Benchmark Tokyo rubber futures climbed on Friday, snapping a 4-day losing streak and recovering from a 1-1/2-month low as investors unwound short positions ahead of the weekend, but the contract marked its second weekly loss amid lacklustre trade.
The Tokyo Commodity Exchange (TOCOM) new rubber contract for February delivery JRUc6, ended at 150.6 yen ($1.50) per kg, up 1.1 yen, or 0.7 percent, from its opening price of 149.5 yen.
For the week, the benchmark, which hit its lowest since July 11 of 148.6 yen on Thursday, posted a 4.1 percent decline.
The International Tripartite Rubber Council (ITRC), a grouping of Indonesia, Thailand and Malaysia, will trim exports by an additional 85,000 tonnes from September to December this year, an Indonesian rubber industry official said on Thursday.
"The market reacted poorly to the news due to lack of investors' interest in the TOCOM trade," a Tokyo-based dealer said.
"The TOCOM needs to attract more trading," he said, predicting the prices to remain in a narrow range next week.
The TOCOM futures, which set the tone for tyre rubber prices in Southeast Asia, have been stuck within a tight trading range between 145 and 165 yen since late May amid lingering worries over oversupply.

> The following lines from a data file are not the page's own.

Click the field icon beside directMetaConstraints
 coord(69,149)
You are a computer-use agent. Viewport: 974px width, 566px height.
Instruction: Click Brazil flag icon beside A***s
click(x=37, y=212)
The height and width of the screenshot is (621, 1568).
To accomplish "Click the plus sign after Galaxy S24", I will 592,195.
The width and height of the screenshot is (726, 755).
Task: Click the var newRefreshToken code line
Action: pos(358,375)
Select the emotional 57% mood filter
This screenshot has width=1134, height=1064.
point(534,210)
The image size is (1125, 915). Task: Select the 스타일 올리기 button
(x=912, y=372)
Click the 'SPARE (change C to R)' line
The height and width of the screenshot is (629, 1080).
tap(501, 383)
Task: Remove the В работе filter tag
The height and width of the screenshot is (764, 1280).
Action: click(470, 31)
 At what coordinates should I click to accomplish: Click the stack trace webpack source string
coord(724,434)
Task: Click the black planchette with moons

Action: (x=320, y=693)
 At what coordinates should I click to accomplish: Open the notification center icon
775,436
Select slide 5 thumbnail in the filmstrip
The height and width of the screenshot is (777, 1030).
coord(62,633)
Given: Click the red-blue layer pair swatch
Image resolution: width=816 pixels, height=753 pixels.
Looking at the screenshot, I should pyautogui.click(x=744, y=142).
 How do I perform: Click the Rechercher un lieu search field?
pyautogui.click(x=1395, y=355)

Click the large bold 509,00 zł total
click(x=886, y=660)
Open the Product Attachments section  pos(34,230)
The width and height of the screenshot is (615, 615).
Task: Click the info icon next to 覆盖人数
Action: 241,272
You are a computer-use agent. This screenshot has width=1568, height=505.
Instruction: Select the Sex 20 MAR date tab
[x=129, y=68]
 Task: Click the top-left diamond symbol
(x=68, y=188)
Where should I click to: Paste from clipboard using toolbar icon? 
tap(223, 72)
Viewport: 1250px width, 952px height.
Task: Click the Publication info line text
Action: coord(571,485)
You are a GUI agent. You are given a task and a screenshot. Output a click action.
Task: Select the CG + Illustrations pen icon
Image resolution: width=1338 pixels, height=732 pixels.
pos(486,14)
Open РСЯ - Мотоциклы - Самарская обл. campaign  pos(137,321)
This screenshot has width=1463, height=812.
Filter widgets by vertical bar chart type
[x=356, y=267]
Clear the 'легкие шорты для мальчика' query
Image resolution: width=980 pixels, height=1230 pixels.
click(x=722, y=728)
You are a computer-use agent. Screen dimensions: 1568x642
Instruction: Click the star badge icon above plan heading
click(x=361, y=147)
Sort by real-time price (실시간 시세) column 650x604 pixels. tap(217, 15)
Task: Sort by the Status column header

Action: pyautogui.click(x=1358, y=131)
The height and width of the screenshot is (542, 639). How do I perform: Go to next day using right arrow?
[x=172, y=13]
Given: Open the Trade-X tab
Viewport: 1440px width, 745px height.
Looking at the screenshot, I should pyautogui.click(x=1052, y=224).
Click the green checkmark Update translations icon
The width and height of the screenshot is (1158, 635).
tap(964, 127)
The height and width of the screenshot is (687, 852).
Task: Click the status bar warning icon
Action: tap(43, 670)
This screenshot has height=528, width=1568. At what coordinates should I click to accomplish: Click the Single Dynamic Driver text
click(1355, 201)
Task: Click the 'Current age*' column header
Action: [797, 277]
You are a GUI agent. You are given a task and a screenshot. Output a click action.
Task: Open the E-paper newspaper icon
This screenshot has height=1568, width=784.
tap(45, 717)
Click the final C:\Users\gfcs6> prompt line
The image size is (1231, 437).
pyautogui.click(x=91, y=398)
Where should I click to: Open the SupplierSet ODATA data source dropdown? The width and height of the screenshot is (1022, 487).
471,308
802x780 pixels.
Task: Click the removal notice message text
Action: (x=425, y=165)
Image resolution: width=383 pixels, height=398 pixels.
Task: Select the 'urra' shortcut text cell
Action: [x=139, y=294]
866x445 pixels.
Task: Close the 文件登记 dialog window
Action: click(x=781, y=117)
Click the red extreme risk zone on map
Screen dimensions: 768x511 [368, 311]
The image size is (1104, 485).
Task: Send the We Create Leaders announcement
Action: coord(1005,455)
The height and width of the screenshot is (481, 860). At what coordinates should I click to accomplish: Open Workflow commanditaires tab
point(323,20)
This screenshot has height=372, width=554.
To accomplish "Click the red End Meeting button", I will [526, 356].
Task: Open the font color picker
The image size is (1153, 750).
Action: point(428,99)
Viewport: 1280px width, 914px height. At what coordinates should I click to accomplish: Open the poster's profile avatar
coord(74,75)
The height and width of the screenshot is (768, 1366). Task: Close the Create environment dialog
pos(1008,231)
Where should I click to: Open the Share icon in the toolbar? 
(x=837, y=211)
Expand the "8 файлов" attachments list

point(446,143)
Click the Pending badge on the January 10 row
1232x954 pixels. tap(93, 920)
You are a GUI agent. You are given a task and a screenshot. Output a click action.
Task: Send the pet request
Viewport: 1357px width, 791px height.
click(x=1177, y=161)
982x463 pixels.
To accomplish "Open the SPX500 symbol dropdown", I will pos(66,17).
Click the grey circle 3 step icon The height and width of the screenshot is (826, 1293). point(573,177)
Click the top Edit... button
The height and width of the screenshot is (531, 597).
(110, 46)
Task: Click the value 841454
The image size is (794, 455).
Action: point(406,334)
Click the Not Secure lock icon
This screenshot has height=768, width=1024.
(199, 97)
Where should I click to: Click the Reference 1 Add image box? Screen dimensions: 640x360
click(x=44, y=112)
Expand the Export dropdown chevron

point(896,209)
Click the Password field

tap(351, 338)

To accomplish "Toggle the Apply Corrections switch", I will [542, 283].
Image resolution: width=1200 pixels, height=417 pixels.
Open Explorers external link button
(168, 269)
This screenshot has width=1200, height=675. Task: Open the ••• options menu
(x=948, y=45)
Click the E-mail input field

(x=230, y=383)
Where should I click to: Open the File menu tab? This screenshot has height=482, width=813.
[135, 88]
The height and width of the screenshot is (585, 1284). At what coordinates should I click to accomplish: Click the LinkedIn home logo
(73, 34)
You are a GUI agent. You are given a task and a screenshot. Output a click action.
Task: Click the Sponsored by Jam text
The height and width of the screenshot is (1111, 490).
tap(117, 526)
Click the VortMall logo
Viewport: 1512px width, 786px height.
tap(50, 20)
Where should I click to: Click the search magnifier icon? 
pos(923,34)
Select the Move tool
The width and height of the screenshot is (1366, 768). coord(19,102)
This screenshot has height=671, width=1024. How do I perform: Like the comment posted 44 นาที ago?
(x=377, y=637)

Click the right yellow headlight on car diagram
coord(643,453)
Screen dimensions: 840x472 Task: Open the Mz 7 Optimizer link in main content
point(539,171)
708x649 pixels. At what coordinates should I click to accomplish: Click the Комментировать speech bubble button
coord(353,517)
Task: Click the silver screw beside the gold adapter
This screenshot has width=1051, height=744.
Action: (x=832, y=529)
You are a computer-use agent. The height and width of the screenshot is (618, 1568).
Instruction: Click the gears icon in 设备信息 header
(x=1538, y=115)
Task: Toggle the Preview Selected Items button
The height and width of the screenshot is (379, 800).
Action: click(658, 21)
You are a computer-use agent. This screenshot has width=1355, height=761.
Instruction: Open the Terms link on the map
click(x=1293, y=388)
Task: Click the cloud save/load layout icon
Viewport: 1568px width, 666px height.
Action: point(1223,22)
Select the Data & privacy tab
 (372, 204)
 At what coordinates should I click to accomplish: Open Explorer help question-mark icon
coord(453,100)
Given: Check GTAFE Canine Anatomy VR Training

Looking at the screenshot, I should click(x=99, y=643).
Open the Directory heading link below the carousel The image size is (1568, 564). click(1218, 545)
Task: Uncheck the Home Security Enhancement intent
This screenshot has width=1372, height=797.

On the downside, oil prices dipped in early trading on Friday after the Saudi energy minister tempered expectations of strong market intervention by producers during talks next month.
The dollar inched down 0.1 percent to 100.44 yen on Friday, with investors focused on a speech later in the day by the chair of the Federal Reserve that may provide clarity on whether U.S. interest rates will rise this year.
The most-active rubber contract on the Shanghai futures exchange for January delivery fell 90 yuan to finish at 12,300 yuan ($1,844.49) per tonne.
The front-month rubber contract on Singapore's SICOM exchange for September delivery last traded at 126.1 U.S. cents per kg, down 0.1 cent.